Previously, we talked about ‘How Posture Affects Your Mental Health’, and increases your negative thinking. If something as simple as posture can impact our mood and behavior, what more the nutrients we take in through our diet? Today, we’ll talk about the links between nutrition and mental health, and why food can often be your greatest support.
What Am I Eating?
First, let’s take a look at our diets. Our bodies and minds need fuel to work properly, but not just any fuel will do. You may notice that you feel heavier and get tired more easily with fast food diets or diets high in fat, carbohydrates, and sugars. On the other hand, if you’re eating something like the Mediterranean diet, which is high in vegetables, whole foods, and low in red meat, you might feel lighter and more cheerful for longer.
Taking supplements? They can work much in the same way. Taking a vitamin D3 supplement by Brightcore, for example, might have you feeling better than when you aren’t taking it. DHA and EPA omega-3 fatty acid supplements might have your mind feeling sharper, and your mood more consistent. But why does this happen?
How Are Mental Health and Nutrition Linked?

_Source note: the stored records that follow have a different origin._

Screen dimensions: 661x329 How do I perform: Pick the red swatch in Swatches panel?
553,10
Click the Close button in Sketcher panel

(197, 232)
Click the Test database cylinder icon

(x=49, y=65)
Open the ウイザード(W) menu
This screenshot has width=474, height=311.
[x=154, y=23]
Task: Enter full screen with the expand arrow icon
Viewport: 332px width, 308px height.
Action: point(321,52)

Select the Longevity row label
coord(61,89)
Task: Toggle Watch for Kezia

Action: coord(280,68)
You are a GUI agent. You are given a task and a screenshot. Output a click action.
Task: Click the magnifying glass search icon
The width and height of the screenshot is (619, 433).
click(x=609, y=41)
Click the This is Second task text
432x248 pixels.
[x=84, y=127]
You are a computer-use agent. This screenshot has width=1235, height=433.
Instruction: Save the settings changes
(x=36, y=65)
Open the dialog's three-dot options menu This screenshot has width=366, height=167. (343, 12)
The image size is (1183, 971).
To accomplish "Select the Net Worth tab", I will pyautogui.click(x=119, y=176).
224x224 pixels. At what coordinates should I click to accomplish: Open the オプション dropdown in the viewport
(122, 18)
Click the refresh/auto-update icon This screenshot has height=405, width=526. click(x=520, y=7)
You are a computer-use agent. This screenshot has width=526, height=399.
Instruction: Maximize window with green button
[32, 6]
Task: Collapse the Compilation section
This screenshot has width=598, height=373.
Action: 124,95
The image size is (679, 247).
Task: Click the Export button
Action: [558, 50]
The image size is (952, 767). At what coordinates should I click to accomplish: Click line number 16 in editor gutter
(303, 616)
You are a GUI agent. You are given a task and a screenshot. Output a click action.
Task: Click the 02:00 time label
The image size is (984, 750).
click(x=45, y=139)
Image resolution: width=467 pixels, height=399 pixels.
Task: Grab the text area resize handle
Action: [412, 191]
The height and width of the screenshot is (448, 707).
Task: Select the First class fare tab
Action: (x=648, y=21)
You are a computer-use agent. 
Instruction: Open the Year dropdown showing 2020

The connections between mental health and nutrition have been well documented in recent years. According to psychiatrist Dr. Drew Ramsey, helping people shape their diets might actually aid in reducing the risk of psychiatric disorders. As the medical field builds a more holistic approach to mental health, mapping things like diet can be an important part of the healing and recovery process.
The key to this is your digestive system. It breaks foods down into their simplest base forms. Nutrients are then absorbed into your bloodstream via the small intestine and delivered to different parts of your body. The Harvard Health Blog explains how serotonin, 95% of which is produced in your gastrointestinal track, can be greatly impacted by diet and more. The Mediterranean diet mentioned above, rich in vegetables, nuts, and whole grains, can thus lower your risk factors for depression or other mood disorders.
Why Should We Eat Better?
Nutritional psychiatry is a growing field, and one that people would do well to pay attention to. Over the last decade or so, huge strides have been made in determining how our food affects our mental health. We now have a deeper understanding of how our bodies and minds make use of food.
Whether you’ve been diagnosed with a mood disorder or are simply looking for ways to improve your mood, changing your diet can be a helpful solution. Living with mood or psychiatric disorders can be difficult for anyone, and the road to better mental health is long and difficult. Your mind and body need all the help they can get— which is why addressing something as basic as your diet can make such a difference.